Einem Medienbericht zufolge hätten allein im vergangenen Jahr 32.809 Schulabgängerinnen und Schulabgänger keine Anschlussperspektive gehabt, heißt es im Antrag der SPD (18/19087). 2024 seien es sogar fast 35.000 junge Menschen gewesen. Die Zahlen seien „alarmierend“. Die Landesregierung müsse erläutern, wie sie sich „für die Zukunft der betroffenen Schulabgängerinnen und Schulabgänger einsetzt“ und wie sie bestehende Programme wie „Kein Abschluss ohne Anschluss“ künftig ausstatten wolle.
Lena Teschlade (SPD) sprach von „32.809 Lebenswegen, die ins Ungewisse führen“. Gleichzeitig suche das Land händeringend Fachkräfte. Dies sei „kein Randproblem, sondern ein „bildungs- und arbeitsmarktpolitischer Alarmzustand“. Das Programm „Kein Abschluss ohne Anschluss“ werde aktuell geschwächt, statt gestärkt. Wichtigster Baustein sei die „Potenzialanalyse“, die in die Förderung über den Europäischen Sozialfonds verschoben werde. Dies gefährde eine langfristige Planungssicherheit.
Marco Schmitz (CDU) wies die Vorwürfe zurück. Niemand dürfe nach der Schulausbildung aus dem Blick gelassen werden – und Nordrhein-Westfalen schaue „sehr genau hin“. Mit „einem ganzen Bündel an Maßnahmen“ kümmere sich das Land um die jungen Menschen. So beginne Berufsorientierung bereits in Klasse 8. Zudem gebe es nicht den „Topf schlechtes Geld“ und den „Topf gutes Geld“. Man stelle Geld zur Verfügung, „damit Menschen eine Perspektive bekommen“.
Susanne Schneider (FDP) nannte es paradox, dass in einem Bundesland, in dem händeringend nach Fachkräften gesucht werde, Lebensläufe ins Stocken geraten seien. Dabei gebe es kein Erkenntnis-, sondern ein Umsetzungsproblem. Das System sei zu kompliziert und habe zu wenig Wirkung. Ein erheblicher Teil der Betroffenen werde von den bestehenden Instrumenten nicht erreicht. Schneider forderte faire Rahmenbedingungen, gute Bildung und Qualifizierung, echte Aufstiegsmöglichkeiten und Zugang zu Arbeit.
Benjamin Rauer (Grüne) erwiderte auf die Kritik der SPD, das Land schaue nicht tatenlos zu. Bei der Landesinitiative „Kein Abschluss ohne Anschluss“ gehe es seit Jahren darum, Jugendliche frühzeitig zu begleiten, Perspektiven zu schaffen und Übergänge verlässlich zu organisieren. Dies beginne bereits ab Klasse 8 mit Potenzialanalysen, Berufsfelderkundungen, mit Praktika und echter Berufsorientierung. Denn viele jungen Menschen wüssten gar nicht, welche Möglichkeiten sie hätten.

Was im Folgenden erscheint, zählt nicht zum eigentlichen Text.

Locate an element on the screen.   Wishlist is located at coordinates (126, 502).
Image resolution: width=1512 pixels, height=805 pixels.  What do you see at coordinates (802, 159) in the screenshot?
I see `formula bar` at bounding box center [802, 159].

Zahlreiche Ausbildungsplätze seien für junge Menschen unattraktiv im Vergleich zu Leistungen des „üppigen Sozialstaats“, kritisierte Dr. Martin Vincentz, Fraktionsvorsitzender der AfD. Viele junge Menschen mit mittleren Schulabschlüssen seien zudem für Betriebe „nicht mehr geeignet“. Allein das pünktliche Erscheinen am Arbeitsplatz und das Beherrschen der Sprache seien ein Problem. Aufgabe von Schulen müsse sein, junge Menschen vorzubereiten, damit sie „ausbildungsbefähigt“ werden.
Die Landesregierung stecke viel Geld und Mühe in die berufliche Orientierung von Schülerinnen und Schülern, sagte Arbeitsminister Karl-Josef Laumann (CDU). Ausdruck davon sei unter anderem das Projekt „Kein Abschluss ohne Anschluss“ sowie das „Schülerdatenübermittlungsgesetz“, das helfe, junge Menschen ohne Anschlussperspektive zu identifizieren. Zwei Drittel der rund 34.800 Schülerinnen und Schülern, die 2024 der Arbeitsagentur gemeldet worden seien, hätten zum Ende des Jahres eine Anschlussperspektive gefunden.